Work on your information diet. Never settle or afford the luxury of a negative thought as it may injure you in subtle unconscious ways. Adopt a positive paradigm about the world. Start by describing three daily positive things you are grateful for.

The way you think stems from habit. Make positive thinking your habit. Through mental conditioning comes Mastery. If you come to think about it, there is only one thing you have absolute dominion over: YOUR MIND.

You can’t control the weather, the markets or the news of the world. You can’t control what happen around you, what others say or think about you. You can’t even control if your plans, projects or business ideas will work out in the end.

You can only control your attitude toward these events and your mind about circumstances: the way you look at, interpret and think about what happens around you. Put on green glasses and you’ll see the world as green. Switch them to red and suddenly the world seems red.

Your outer world reflects the state of your inner world. You take the driver’s seat of your life once you master controlling your thoughts and the way you respond to circumstances and events.

There are no absolutes. The same event or the same person might be interpreted in completely opposite directions. It’s up to you to decide which way to go. How will you interpret and process the circumstances of life? You choose your response.

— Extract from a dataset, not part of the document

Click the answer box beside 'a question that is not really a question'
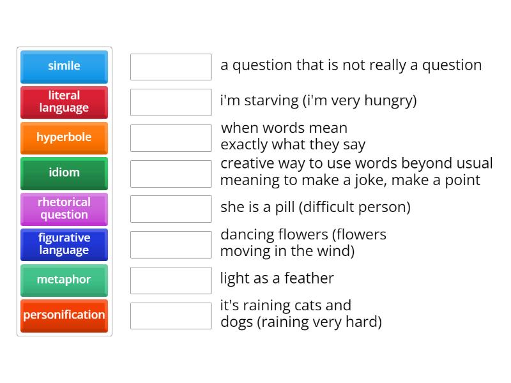The height and width of the screenshot is (383, 511). point(171,66)
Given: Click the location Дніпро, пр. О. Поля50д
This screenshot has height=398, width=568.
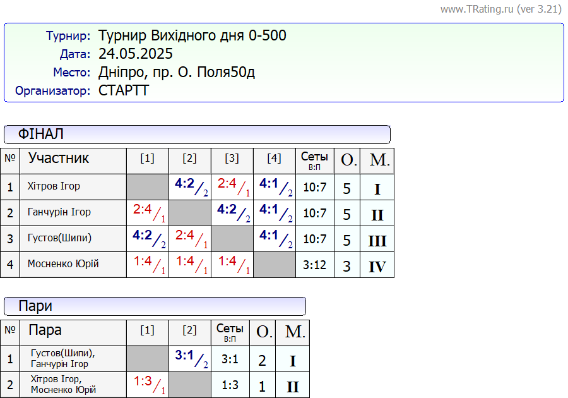Looking at the screenshot, I should pos(176,72).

Through this new light, events are no longer positive or negative. Those are just different labels you put into things when judging what surrounds you. Instead, one should experience and celebrate what may come. Every event offers you lessons that inspire or fuel your inner growth.

Life itself, then, becomes the major plateau for you to sharpen your own exercises and techniques on building mental toughness. Persistence is the mother of personal change. But the goal is not to reach the finish line. The goal is the process towards the line. Let go of the outcome and focus on the process of personal expansion and growth. You’ll never see the finish line in the horizon again, because it ceases to exist. Instead, there’s only what truly matters: The path.

Concentration is at the root of mental mastery, and also favors the secret to eternal happiness: find out what you truly love to do and then direct all of your energy towards doing it. Once you are concentrating your mind power and energy on a worthy pursuit that you love, abundance flows into your life, and all your desires are fulfilled with ease and grace.

To be worthy, your passion must, in some way, improve or serve the lives of others. Once you find out what your life’s work is, your world will come alive. You’ll be driven by your priorities in an effortless and gentle way. And given your enthusiasm and love for what you are doing in your life, you start living in the moment. Your attention is fully and completely on the task at hand. Therefore, there are no energy leaks. Discover your real reason for being here and then have the courage to act on it.

Take some daily time to silently contemplate not only where you are, but also where you are going. Take the time to reflect on your purpose and how you are living your life, every day. Most importantly, think deeply and genuinely about how you would improve the next day. Daily incremental improvements produce lasting results, which, in turn, lead to positive change.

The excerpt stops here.